Clay Shirky has banned devices in his classes at NYU: no laptops, no tablets, no phones. A partial explanation:
There is no laissez-faire attitude to take when the degradation of focus is social. Allowing laptop use in class is like allowing boombox use in class — it lets each person choose whether to degrade the experience of those around them.I’m not especially impressed by Clay Shirky, who is, after all, the guy who declared that “no one reads War and Peace” anymore (“too long, and not so interesting”). I’ve talked with many students who could have explained second-hand distraction to him a long time ago. But Shirky’s change of mind is noteworthy, at a time when at least some college faculty seek to encourage greater student use of digital technology in classrooms. Click. Click. Click.

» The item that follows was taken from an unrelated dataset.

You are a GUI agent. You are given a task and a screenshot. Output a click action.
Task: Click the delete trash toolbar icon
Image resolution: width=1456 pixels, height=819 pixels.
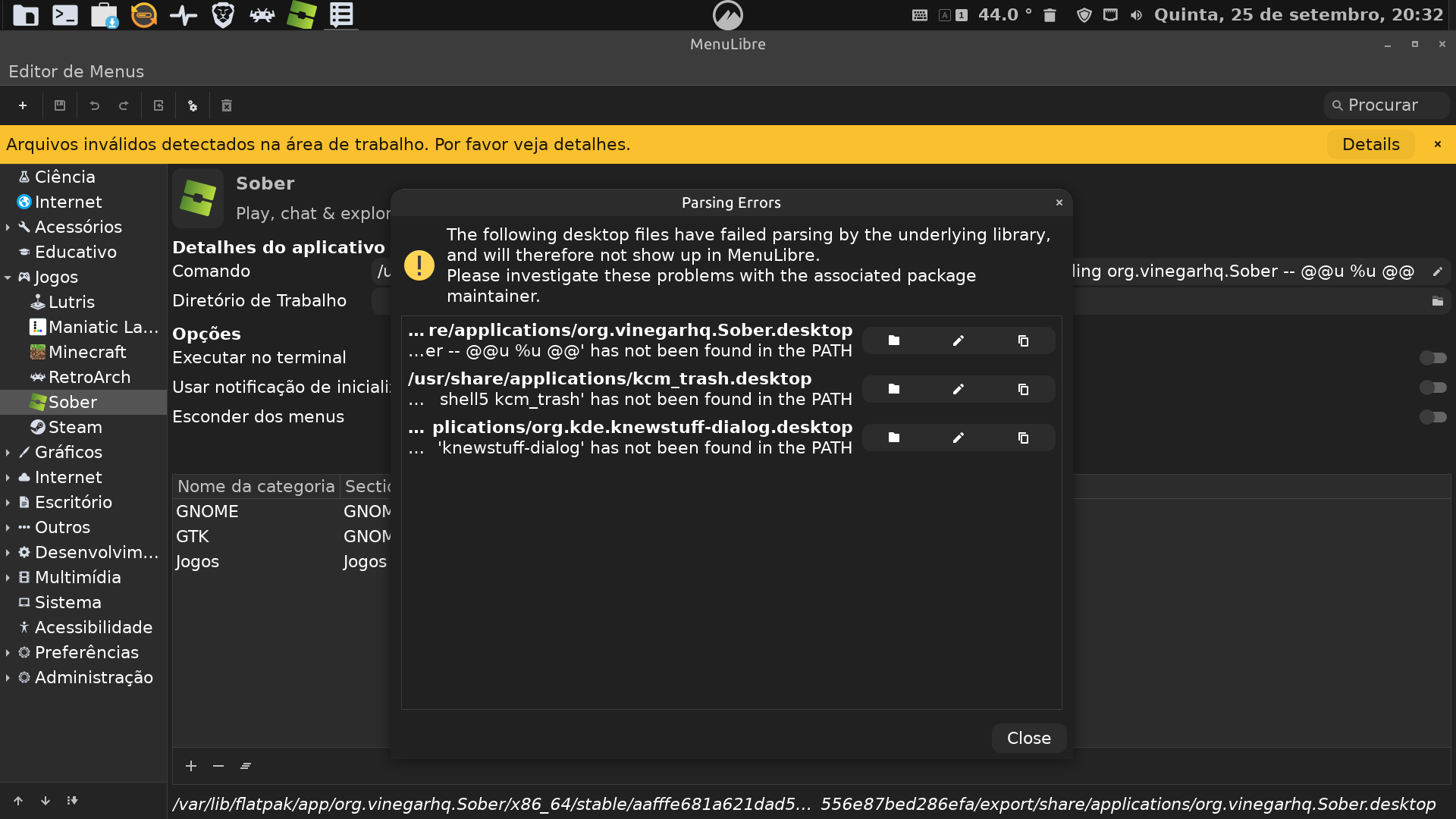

Why I Just Asked My Students to Put Their Laptops Away (Medium)
I’ll invoke my mantra: Technology makes it possible to do things, not necessary to do them. That we can use devices in a class meeting doesn’t mean that we ought to. And the converse: Technology makes it possible not to do things, not necessary not to do them. That we can, say, replace office hours with Skype doesn’t mean that we should.
comments: 5
"no one reads War and Peace anymore"
Well, Pevear did it no favors, and Dostoevsky is so much more interesting.
(Belated birthday greetings, btw).
"Clay Shirky' -- that little Dickens character!
Thanks, Marzek.
Clay Shirky . . . related to Phil Squod, maybe?
I'm reading Our Mutual Friend, and for the first time in my life it dawns on me that this alone makes me an oddball.
I’ve yet to read it. I thought Bleak House would be the peak, but I’ve been told that OMF is.